Can you give us a flavour of the most exciting or interesting brands you’re working with at the moment?
A couple of our favourite lesser-known brands would be North Coast Gloves and Southtown Prints. North Coast is a new US brand which produces really high quality cabretta leather golf gloves with a neat, subtle design element, whether that be Augusta-inspired or a simple Navy cuff.
Southtown has a really cool range of prints, showcasing iconic golf venues in their own style, which we were instantly taken by. A recent addition has been Jones Golf Bags. We are one of a handful of places in the UK where you can buy these iconic bags. I’ve carried a Jones for a few years now and the history of the brand and the quality of the bags is exactly what we look for. So, when the opportunity arose to carry some of their products, we jumped at the chance
We also have our eye on a couple of new brands, but hey, no rush. We have some great products available currently. Maybe we could add some clothing or some handmade clubs or accessories, but as we say, we need to know the products are right for what we want to put out.
And you have started to create your own products with the launch of your coffee. Can you tell us about that?
My other passion is cycling. Some friends of mine have set up their own coffee company, providing coffee to bike venues. Most of us have or have had a cup of (usually dreadful) coffee from the Pro Shop before we go out. I am a big coffee fan, so thought why not bring good coffee to golfers across the UK.
Seeing the growth the Good Walk Coffee Company has had in the US gave us the confidence to give it a try. I’ve carried a small flask of coffee in my Jones Bag onto the course with me for some time. Not for some performance gains, but for the simple pleasure of a nice cup of coffee. A duff drive or missed putt (of which there are many in a round) seem slightly less annoying after I’ve taken a moment to unscrew the lid on my Sigg flask and taken a sip of coffee.
We’ve been approached by a number of companies both here in the UK and further afield about launching a range of Fescue & Dunes branded goods.
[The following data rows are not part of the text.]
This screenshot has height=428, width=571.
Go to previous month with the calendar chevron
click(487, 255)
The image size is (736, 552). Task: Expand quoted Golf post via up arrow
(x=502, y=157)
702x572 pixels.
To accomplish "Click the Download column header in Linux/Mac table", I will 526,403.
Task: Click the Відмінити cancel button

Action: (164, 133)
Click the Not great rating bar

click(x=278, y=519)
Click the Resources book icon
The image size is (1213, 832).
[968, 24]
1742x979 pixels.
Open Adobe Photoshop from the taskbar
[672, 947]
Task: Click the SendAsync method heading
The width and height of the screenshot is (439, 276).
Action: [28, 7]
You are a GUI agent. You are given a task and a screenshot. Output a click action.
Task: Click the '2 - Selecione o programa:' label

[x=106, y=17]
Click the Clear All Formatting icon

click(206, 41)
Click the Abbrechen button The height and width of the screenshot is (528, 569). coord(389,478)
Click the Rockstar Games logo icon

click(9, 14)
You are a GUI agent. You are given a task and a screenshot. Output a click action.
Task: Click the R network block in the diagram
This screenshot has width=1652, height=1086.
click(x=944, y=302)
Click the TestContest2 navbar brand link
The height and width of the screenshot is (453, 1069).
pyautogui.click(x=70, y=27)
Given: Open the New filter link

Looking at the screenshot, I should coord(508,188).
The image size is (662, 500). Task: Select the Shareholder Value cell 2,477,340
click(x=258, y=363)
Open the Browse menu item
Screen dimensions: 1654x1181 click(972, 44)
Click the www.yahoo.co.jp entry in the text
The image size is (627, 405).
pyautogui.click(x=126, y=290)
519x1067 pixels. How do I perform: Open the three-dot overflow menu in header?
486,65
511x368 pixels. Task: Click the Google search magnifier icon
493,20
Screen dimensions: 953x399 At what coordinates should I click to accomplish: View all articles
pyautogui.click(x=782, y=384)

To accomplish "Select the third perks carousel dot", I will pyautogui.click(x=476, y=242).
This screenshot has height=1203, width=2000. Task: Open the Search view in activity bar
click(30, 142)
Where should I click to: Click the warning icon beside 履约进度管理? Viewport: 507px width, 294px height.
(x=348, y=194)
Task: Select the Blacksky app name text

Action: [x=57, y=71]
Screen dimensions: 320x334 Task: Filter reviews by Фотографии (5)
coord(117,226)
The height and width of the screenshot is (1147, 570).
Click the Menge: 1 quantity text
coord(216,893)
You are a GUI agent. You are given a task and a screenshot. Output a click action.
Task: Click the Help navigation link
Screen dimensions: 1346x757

To be honest, as I said above, we are in no rush. If and when the right product comes along and we feel it fits our range and we can add something to it, by adding the F&D logo or actually by not adding the F&D logo, but maybe working on a bespoke design, then we will of course look into it. But for now our focus is very much on making great lesser-known brands from across the pond more accessible to our niche UK golfing customers.